ACTIVITY: Lines containing the word "item" are to be copied from the data below.
──────── STUDY MATERIAL
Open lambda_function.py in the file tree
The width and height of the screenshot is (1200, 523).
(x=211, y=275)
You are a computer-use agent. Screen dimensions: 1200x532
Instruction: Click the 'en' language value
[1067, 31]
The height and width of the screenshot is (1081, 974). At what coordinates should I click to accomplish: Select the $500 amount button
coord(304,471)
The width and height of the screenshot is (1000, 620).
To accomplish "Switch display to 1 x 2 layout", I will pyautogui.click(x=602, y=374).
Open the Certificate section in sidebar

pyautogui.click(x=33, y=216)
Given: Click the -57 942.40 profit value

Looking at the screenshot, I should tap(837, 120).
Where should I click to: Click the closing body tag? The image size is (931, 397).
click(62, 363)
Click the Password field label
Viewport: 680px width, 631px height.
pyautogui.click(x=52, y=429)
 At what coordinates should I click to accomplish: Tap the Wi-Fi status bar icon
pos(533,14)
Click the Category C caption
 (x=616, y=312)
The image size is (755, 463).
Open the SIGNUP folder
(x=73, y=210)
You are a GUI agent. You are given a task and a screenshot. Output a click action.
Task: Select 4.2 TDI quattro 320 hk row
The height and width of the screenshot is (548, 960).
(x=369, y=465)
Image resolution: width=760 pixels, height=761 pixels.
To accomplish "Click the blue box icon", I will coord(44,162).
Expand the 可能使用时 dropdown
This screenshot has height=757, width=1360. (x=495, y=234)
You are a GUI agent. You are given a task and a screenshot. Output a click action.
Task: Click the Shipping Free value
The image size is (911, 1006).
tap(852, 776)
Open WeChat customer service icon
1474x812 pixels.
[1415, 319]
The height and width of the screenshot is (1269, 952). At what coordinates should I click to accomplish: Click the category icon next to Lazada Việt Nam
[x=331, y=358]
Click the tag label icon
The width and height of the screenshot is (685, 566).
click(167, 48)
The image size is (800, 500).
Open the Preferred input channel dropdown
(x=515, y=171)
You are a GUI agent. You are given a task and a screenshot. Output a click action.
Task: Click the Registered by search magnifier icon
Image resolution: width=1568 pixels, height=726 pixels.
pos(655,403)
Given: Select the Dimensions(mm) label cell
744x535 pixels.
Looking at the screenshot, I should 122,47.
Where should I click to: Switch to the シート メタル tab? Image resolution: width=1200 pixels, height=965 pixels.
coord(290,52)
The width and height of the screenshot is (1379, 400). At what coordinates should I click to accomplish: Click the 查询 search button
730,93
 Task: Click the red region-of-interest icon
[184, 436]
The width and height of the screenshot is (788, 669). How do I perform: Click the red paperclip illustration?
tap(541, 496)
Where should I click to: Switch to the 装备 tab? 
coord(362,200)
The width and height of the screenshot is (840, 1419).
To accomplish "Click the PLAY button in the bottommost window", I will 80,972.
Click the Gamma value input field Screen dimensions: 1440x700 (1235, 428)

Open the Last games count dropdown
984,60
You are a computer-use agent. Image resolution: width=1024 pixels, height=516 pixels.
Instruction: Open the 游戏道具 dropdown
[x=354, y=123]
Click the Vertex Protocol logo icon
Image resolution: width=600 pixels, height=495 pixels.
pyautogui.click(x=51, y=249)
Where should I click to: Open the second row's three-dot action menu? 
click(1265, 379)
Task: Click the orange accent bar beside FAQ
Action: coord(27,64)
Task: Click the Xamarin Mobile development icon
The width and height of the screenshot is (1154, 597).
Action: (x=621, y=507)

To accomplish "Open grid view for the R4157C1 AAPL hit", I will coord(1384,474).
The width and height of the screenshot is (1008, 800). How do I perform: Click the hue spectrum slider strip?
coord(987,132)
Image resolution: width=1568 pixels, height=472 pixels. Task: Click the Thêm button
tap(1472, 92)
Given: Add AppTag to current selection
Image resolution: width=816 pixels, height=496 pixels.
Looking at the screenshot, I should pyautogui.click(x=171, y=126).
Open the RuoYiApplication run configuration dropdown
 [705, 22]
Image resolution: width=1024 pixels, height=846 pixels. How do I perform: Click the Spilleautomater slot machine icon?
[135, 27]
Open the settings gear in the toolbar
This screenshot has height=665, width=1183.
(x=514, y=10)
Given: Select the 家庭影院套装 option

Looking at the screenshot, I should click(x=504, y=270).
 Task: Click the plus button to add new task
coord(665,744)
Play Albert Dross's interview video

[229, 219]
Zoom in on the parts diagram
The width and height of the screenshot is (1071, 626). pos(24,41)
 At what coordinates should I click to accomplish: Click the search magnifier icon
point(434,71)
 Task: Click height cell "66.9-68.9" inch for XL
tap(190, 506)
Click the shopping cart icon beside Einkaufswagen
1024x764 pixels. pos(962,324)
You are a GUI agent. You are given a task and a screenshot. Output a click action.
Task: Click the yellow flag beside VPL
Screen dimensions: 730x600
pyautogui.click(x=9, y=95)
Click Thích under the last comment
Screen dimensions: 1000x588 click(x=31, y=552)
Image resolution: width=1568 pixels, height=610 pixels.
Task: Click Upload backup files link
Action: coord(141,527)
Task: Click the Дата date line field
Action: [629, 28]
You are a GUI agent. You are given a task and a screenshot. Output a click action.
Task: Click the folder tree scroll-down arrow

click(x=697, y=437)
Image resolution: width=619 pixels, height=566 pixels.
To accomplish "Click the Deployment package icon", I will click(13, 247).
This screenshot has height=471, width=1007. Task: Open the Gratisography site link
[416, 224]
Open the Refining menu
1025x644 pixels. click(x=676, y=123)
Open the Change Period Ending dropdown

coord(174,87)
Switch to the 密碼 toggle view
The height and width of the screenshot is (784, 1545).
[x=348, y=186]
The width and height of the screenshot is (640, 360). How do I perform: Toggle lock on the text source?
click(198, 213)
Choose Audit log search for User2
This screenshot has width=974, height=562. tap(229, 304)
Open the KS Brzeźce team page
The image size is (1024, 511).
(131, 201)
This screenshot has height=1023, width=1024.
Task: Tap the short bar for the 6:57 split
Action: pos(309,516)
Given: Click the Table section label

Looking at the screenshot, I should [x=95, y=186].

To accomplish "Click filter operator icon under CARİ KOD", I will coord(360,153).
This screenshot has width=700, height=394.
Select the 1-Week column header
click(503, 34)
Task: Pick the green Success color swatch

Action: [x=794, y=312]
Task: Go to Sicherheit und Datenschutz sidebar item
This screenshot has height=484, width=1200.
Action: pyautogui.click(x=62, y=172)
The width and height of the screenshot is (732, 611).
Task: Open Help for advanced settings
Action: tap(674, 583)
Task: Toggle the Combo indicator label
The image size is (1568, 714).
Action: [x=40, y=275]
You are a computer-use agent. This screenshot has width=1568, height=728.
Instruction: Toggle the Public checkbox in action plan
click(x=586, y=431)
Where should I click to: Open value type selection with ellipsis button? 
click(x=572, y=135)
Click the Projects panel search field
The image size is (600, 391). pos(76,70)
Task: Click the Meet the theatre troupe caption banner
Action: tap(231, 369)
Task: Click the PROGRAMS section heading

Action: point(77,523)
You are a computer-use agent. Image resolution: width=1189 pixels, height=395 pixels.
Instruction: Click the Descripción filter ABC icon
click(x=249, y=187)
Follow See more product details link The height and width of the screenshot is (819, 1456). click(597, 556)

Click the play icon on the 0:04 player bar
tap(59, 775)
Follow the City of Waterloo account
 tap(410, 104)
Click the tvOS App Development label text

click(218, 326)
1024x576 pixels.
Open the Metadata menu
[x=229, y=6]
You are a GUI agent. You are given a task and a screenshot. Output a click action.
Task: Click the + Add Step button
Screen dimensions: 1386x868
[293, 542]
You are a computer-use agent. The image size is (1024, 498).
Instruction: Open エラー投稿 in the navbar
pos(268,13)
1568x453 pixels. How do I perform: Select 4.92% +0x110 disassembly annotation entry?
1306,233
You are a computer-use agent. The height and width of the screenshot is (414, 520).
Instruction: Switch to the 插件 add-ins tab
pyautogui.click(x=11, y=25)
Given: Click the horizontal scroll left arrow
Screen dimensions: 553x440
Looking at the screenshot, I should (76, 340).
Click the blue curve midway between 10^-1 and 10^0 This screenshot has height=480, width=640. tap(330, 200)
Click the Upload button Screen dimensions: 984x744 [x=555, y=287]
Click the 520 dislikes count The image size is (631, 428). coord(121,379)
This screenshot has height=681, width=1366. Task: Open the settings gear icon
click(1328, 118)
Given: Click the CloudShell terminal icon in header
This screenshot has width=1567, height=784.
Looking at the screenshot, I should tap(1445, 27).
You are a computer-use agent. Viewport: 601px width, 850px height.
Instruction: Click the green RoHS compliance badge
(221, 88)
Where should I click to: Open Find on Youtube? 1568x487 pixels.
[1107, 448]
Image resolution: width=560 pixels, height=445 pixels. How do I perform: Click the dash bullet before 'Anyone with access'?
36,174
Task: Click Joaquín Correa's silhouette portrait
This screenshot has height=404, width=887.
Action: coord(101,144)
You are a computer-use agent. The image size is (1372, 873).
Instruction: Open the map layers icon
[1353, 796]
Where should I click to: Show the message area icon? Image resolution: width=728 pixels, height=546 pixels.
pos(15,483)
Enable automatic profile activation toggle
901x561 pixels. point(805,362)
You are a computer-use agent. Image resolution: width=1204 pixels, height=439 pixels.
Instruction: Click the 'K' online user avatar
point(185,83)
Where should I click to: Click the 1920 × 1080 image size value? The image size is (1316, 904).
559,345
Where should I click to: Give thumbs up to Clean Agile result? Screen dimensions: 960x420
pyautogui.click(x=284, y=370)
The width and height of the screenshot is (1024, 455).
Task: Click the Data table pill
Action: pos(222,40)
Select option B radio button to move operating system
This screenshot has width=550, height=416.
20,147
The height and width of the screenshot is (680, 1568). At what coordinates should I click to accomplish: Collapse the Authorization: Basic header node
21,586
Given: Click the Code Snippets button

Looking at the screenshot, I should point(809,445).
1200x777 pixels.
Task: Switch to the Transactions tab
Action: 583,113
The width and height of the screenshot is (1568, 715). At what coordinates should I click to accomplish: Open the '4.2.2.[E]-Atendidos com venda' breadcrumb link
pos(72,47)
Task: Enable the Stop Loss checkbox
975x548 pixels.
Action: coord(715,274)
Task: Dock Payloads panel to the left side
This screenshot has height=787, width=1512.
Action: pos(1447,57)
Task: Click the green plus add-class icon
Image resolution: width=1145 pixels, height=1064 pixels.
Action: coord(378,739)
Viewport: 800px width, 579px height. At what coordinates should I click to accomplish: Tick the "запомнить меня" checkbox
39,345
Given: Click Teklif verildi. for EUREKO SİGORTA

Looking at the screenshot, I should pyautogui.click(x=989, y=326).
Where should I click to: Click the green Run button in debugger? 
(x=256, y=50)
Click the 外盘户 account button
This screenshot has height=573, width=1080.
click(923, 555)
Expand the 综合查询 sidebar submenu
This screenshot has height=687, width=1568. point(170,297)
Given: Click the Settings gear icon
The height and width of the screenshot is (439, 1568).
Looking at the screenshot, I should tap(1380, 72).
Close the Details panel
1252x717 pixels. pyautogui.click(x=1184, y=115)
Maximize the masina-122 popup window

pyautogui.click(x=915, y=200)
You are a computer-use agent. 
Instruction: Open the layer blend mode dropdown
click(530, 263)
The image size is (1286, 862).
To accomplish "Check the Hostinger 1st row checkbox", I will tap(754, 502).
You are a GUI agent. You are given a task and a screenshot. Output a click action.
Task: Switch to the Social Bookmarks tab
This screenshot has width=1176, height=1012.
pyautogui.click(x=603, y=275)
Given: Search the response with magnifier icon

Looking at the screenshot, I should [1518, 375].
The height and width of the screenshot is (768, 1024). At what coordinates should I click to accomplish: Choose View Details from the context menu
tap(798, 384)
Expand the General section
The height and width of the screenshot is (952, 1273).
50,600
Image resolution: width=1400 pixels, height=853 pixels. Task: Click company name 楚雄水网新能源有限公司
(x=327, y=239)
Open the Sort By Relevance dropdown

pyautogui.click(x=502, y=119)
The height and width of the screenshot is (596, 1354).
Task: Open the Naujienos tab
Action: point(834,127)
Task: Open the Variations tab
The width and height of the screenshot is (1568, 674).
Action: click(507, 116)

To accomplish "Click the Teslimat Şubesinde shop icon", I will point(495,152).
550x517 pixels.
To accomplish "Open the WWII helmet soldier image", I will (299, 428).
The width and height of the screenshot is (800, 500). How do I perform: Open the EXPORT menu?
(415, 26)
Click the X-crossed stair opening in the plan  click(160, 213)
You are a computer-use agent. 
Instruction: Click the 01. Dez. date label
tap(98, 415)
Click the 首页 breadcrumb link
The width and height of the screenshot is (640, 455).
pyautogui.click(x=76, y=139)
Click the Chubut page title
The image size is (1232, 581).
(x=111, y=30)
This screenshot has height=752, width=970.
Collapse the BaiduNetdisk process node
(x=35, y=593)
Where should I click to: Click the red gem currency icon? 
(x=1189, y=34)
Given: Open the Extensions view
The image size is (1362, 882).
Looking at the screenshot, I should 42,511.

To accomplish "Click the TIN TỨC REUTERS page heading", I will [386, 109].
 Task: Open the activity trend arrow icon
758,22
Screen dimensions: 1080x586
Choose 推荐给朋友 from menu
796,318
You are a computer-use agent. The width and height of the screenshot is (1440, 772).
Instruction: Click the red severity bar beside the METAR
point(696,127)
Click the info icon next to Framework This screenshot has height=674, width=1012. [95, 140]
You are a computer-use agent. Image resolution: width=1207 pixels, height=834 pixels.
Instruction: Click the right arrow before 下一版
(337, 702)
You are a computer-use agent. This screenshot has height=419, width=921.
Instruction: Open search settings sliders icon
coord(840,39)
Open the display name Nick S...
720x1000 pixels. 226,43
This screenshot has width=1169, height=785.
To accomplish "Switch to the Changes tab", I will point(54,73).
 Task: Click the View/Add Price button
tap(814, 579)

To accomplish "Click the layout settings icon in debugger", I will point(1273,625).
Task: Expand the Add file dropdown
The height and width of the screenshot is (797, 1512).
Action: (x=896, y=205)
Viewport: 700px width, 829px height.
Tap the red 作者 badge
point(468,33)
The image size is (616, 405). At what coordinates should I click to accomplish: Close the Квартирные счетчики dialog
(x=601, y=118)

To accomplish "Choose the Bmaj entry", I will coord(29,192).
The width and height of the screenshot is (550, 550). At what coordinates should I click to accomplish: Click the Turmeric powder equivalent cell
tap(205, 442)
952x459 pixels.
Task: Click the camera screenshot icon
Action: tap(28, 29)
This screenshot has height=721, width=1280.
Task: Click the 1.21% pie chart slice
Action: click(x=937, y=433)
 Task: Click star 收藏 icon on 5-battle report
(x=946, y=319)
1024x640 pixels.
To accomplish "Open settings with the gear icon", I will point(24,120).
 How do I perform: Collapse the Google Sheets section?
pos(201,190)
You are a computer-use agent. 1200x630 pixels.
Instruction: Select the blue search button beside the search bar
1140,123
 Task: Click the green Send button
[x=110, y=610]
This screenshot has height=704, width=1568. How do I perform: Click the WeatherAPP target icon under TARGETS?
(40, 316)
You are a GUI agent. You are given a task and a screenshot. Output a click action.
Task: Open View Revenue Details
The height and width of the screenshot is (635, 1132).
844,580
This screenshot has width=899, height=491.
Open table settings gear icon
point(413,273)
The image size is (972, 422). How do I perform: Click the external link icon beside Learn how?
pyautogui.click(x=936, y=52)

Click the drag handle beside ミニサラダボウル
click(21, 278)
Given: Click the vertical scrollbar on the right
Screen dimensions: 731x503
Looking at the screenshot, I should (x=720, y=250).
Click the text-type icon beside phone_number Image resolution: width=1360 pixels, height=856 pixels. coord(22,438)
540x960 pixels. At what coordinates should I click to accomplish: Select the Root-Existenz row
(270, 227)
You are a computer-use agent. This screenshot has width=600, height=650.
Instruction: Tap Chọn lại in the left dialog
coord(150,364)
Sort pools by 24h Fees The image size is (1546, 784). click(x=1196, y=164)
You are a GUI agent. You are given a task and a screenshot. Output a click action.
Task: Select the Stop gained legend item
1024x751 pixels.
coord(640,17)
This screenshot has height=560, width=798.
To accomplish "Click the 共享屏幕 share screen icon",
────────────────
YOUR SOLUTION:
Task: Go to Sicherheit und Datenschutz sidebar item
Task: Select the Stop gained legend item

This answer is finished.